Then we’ll subset our occurrences to only those for Diplocaulus:

# Subset to desired group
tetrapods <- subset(tetrapods, genus == "Diplocaulus")

Now, let’s plot those occurrences on a world map. Here we use the {geodata} and {raster} packages to generate the map. Then we add colored points on top of this. Note that we use alpha = 0.75 in case there are multiple occurrences in the same place. That way, the darker the color, the more occurrences in that geographic location.

# Plot map
map("world", col = "lightgrey", fill = TRUE)
# Plot points
points(x = tetrapods$lng, y = tetrapods$lat, cex = 2, pch = 16,
       col = rgb(red = 0, green = 0, blue = 1, alpha = 0.75))
plot of chunk base-geog-plot-1

plot of chunk base-geog-plot-1

Now, as with the penguin figure above, we can easily replace those points with silhouettes.
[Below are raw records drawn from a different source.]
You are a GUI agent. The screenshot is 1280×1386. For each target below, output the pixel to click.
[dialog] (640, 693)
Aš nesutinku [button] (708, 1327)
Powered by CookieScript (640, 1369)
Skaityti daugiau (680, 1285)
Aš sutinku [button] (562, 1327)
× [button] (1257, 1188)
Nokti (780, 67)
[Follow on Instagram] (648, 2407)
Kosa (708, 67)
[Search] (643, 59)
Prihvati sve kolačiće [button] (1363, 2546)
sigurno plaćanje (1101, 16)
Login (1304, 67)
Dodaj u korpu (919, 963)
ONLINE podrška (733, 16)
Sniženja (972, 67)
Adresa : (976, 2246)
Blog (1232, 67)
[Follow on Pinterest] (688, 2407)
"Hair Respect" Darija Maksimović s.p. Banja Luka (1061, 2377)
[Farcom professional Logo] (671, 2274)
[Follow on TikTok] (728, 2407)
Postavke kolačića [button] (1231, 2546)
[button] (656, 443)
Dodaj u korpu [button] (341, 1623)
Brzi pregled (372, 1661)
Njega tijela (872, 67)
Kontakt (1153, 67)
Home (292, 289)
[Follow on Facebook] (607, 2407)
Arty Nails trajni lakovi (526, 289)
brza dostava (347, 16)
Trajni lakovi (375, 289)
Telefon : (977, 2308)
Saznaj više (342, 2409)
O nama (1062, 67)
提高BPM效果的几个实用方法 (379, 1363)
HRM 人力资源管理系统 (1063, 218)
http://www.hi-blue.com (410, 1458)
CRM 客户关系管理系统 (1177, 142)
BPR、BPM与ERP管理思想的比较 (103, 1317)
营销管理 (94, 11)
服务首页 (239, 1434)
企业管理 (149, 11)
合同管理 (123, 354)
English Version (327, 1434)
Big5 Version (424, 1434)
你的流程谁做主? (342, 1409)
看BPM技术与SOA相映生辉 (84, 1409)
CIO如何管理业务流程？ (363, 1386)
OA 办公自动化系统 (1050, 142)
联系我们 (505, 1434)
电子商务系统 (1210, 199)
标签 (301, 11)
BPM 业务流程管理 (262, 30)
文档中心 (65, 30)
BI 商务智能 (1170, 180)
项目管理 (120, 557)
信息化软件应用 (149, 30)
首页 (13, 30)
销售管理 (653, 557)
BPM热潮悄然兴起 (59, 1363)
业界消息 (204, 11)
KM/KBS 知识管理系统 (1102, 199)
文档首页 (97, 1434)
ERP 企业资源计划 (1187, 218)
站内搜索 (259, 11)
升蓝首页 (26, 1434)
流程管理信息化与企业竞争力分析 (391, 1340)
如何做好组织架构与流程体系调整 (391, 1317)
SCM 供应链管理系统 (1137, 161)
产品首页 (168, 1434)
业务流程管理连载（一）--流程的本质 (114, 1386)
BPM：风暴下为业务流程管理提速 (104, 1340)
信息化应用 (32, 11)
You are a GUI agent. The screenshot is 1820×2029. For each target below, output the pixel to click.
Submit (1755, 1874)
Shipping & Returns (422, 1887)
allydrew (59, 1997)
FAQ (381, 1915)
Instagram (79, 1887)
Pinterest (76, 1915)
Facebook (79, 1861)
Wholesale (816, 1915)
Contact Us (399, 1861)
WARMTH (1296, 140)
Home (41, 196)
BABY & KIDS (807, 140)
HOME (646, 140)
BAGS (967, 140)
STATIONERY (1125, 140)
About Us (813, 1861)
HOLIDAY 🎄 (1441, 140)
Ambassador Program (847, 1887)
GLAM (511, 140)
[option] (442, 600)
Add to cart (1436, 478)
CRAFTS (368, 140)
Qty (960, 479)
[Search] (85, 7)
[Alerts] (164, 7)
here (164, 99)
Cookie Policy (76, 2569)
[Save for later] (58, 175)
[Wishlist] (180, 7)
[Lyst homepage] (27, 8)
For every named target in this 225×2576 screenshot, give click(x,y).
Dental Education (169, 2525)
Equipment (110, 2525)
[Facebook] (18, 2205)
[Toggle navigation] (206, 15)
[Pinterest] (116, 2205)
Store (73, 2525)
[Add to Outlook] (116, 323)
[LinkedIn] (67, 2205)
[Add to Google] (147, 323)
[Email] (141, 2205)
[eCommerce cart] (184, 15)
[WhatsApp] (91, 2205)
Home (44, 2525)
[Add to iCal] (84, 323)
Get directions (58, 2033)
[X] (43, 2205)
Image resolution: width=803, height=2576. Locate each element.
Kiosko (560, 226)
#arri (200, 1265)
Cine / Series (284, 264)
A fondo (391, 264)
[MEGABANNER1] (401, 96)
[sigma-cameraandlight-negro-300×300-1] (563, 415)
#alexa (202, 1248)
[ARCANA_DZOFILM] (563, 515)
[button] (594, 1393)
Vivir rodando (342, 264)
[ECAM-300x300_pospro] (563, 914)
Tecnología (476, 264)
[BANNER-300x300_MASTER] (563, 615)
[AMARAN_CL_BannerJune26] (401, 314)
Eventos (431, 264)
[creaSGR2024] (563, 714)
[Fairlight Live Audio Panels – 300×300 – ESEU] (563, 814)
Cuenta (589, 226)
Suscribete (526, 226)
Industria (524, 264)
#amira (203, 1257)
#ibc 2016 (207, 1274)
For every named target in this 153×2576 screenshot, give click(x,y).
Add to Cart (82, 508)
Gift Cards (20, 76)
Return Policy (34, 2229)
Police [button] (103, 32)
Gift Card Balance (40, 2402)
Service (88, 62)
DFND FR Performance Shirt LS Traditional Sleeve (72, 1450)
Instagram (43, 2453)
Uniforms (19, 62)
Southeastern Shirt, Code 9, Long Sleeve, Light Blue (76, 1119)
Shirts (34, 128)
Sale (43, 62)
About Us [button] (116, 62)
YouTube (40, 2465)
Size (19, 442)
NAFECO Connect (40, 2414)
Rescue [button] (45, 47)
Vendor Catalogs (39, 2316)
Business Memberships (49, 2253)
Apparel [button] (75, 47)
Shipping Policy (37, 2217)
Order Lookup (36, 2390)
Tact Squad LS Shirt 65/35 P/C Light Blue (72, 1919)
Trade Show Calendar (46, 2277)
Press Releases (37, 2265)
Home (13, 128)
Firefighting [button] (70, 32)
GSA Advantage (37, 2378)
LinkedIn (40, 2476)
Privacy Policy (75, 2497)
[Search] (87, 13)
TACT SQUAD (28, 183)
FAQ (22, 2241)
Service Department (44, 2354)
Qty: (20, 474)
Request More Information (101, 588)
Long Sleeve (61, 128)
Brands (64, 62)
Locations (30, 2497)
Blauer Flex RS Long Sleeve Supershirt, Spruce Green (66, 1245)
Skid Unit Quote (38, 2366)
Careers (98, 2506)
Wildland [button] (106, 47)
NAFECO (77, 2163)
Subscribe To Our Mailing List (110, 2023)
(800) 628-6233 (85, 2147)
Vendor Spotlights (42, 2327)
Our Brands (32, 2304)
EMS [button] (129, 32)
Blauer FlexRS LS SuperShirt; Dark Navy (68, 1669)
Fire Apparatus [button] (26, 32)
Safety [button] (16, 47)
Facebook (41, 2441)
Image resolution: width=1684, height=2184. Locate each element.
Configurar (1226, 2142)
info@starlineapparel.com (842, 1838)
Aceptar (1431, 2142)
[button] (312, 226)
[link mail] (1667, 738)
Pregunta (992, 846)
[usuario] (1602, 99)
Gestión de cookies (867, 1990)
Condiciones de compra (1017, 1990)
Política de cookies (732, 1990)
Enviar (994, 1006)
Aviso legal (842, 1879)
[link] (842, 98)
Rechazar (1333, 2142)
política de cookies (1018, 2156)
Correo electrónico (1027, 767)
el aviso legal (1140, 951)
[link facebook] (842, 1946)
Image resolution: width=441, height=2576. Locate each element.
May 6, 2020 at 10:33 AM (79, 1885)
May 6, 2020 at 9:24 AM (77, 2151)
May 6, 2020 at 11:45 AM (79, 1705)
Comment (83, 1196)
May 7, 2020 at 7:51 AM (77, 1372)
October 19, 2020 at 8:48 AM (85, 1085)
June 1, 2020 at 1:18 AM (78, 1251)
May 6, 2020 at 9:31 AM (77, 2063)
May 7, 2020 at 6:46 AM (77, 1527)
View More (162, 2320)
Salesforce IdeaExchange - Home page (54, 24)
map("world", col = "lightgrey", fill = TRUE)
add_phylopic_base(name = "Diplocaulus", x = tetrapods$lng, y = tetrapods$lat,
                  height = 8, fill = "blue", alpha = 0.75)
plot of chunk base-geog-plot-2

plot of chunk base-geog-plot-2

Snazzy!

Note that we used the genus name as the name argument here. However, if we were plotting occurrences of multiple genera, we’d definitely want to plot them as different silhouettes using name = tetrapods$genus.

Phylogenetics

Another common use case of PhyloPic silhouettes is to represent taxonomic information. In this example, we demonstrate how to use silhouettes within a phylogenetic framework. In this case, the phylogeny, taken from the {phytools} package, includes taxa across all vertebrates. Even many taxonomic experts are unlikely to know the scientific names of these 11 disparate taxa, so we’ll replace the names with PhyloPic silhouettes. First, let’s load our libraries and data:

# Load libraries
library(rphylopic)
library(ggplot2)
library(phytools)
# Get vertebrate phylogeny and data
data(vertebrate.tree)

We can use a vectorized version of the get_uuid() function to retrieve UUID values for all of the species at once. However, just in case we get an error, we wrap the get_uuid() call in a tryCatch() call. This way, we should get either a UUID or NA for each species:

# Make a data.frame for the PhyloPic names
vertebrate_data <- data.frame(species = vertebrate.tree$tip.label, uuid = NA)
# Try to get PhyloPic UUIDs for the species names
vertebrate_data$uuid <- sapply(vertebrate.tree$tip.label,
                               function(x) {
                                 tryCatch(get_uuid(x), error = function(e) NA)
                               })
vertebrate_data
##                   species                                 uuid
## 1  Carcharodon_carcharias 00f208a3-887d-4ae8-838c-2124f53b9fc1
## 2       Carassius_auratus abcb9d2c-db21-4b63-b8e7-b770b11ad288
## 3     Latimeria_chalumnae 12c38a8a-6d68-4af3-ada3-05cafdfc25c2
## 4            Homo_sapiens 9c6af553-390c-4bdd-baeb-6992cbc540b1
## 5             Lemur_catta 8a187391-82a3-4d9b-a402-3a310bf7dc38
## 6        Myotis_lucifugus                                 <NA>
## 7              Sus_scrofa 3d8acaf6-4355-491e-8e86-4a411b53b98b
## 8  Megaptera_novaeangliae 012afb33-55c3-4fc6-9ae3-3a91fda32fd5
## 9              Bos_taurus dc5c561e-e030-444d-ba22-3d427b60e58a
## 10          Iguana_iguana 5dec03d9-66a2-4033-b1a9-6dbb3485199f
## 11     Turdus_migratorius 83b29bf0-f4f9-412d-8b3b-7faf4febd69d

Oh no, we weren’t able to find a silhouette for Myotis lucifugus (little brown bat)! Good thing we used tryCatch()! Given the coarse resolution of this phylogeny, we can just grab a silhouette for the subfamily (Vespertilioninae):

vertebrate_data$uuid[vertebrate_data$species == "Myotis_lucifugus"] <-
  get_uuid("Vespertilioninae")

I’m also not a huge fan of the boar picture. Let’s choose an alternative with pick_phylopic().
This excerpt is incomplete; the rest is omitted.